Gern gesehen waren die Fahrenden in der Geschichte noch nie. Bis in die 1970er-Jahre versuchte das Projekt «Kinder der Landstrasse» von Pro Juventute, die Nachkommen der Fahrenden sesshaft zu machen. Hunderte Kinder wurden in Heimen oder in Pflegefamilien platziert – gegen deren Willen. Jahrzehntelang wehrten sich jenische Eltern erfolglos gegen die Wegnahme ihrer Kinder. Erst eine Pressekampagne bewirkte 1973 das Ende der Aktion.
Doch auch Kinder, die in ihren Familien bleiben, haben oft grosse Probleme. Weil sie eine Schule nur in den Herbst- und Wintermonaten besuchen, hinken sie stark hinter ihren sesshaften Schulkollegen her. Viele Fahrende sind Analphabeten, eine Ausbildung absolvieren die wenigsten. Vielmehr lernen sie das Handwerk ihrer Eltern, was wiederum zu neuen Sorgen führt.
Am Schluss hilft das Sozialamt
Denn die meisten Jenischen haben Mühe, sich und ihre Familie mit dem traditionellen Gewerbe wie dem Hausieren, Messerschleifen oder Korbflechten zu ernähren. Ausweichmöglichkeiten bieten der Schrott- oder Altwarenhandel und die Recyclingbranche. Zugleich ist ihnen der Weg in den Arbeitsmarkt oft versperrt, weil die Kenntnisse in Lesen und Schreiben nicht genügen und die nötigen Diplome fehlen; auch der Umgang mit dem Computer ist vielen fremd.
Der Anteil Sozialhilfeempfänger unter den Jenischen auf den Standplätzen ging zwar zurück, ist aber immer noch hoch: In Buech bei Bern zum Beispiel bezogen in den 1990er-Jahren 80 Prozent Sozialhilfe, 2011 wurde noch rund ein Drittel durch die Sozialhilfe unterstützt.

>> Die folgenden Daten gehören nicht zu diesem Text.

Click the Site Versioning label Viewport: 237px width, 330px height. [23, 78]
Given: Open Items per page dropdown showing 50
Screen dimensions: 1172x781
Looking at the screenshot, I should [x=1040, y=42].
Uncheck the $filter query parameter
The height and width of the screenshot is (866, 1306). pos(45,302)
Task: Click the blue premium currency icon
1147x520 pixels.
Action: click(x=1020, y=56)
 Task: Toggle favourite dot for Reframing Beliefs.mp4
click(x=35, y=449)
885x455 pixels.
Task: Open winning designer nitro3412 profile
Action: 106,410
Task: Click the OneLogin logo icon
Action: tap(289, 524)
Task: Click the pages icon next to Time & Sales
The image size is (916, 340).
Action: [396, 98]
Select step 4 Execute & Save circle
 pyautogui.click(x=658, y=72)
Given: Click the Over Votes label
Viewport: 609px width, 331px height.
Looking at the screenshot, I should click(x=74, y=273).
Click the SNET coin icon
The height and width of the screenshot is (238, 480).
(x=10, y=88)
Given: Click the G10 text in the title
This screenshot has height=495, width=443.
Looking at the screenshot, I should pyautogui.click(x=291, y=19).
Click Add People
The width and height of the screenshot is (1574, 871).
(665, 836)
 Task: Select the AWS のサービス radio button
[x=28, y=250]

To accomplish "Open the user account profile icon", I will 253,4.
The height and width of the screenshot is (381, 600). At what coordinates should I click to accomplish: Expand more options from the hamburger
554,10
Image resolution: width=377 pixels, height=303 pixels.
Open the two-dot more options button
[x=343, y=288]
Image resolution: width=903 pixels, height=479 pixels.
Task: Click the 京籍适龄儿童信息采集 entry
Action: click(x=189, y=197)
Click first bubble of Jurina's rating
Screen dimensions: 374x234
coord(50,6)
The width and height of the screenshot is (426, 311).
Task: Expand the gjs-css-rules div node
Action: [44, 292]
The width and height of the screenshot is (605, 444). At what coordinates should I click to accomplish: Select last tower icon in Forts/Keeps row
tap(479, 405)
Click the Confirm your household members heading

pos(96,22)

Die Stiftung Zukunft für Schweizer Fahrende will intervenieren: vor allem bei den Standplätzen. Denn «die Ziele haben wir noch nicht erreicht», muss Markus Notter eingestehen. Mit Hilfe eines Aktionsplans, der auch von politischen Akteuren unterstützt wird, sollen die Fahrenden neue Aufenthaltsorte erhalten, an denen sie willkommen sind. Damit es vielleicht bald keine Proteste wie aktuell in Bern mehr braucht.